Enquanto os servidores da UFSC e os trabalhadores terceirizados da Ebserh sofrem com a situação do corte das refeições, no dia 8 de junho, a gestão do HU instalou um Mural no saguão do primeiro andar do hospital, contendo cartas de gratidão aos profissionais de saúde.
Nas redes sociais, o HU se manifestou dizendo que o Mural faz parte do “Protejo Gratidão”, desenvolvido pela organização sem fins lucrativos Floripa+ e é “uma iniciativa cujo objetivo é fazer uma demonstração de reconhecimento e gratidão às pessoas que atuam nas áreas de saúde, limpeza e segurança e estão na linha de frente do combate à Covid-19”.

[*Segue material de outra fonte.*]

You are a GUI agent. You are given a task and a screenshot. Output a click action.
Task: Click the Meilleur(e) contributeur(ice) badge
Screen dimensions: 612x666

Alguns trabalhadores do Hospital manifestaram indignação nos comentários da publicação no Instagram. Foi o caso de Vanessa de Oliveira, servidora lotada no Centro de Material e Esterilização (CME), que comentou na publicação: “Agradeço pelas cartas de reconhecimento da população. Diferentemente da direção e da Reitoria, que só temos recebido desprezo, desrespeito e desvalorização. A atual direção preza por uma gestão desmotivadora. Cortar tantos benefícios e direitos dos servidores (refeições gratuitas, redução de insalubridade, ponto facultativo, plantão de 12h), em plena pandemia mais do que desmotivador, chega a ser imoral, abusivo e desumano”.
O Zero entrou em contato com a Secretaria de Planejamento e Orçamento (Seplan), com a Pró-Reitoria de Gestão de Pessoas (Prodegesp) e com a Assessoria de Comunicação da Ebserh mas não obteve os dados sobre o orçamento da UFSC nem da empresa em relação à mudança na concessão do benefício até o fechamento desta reportagem.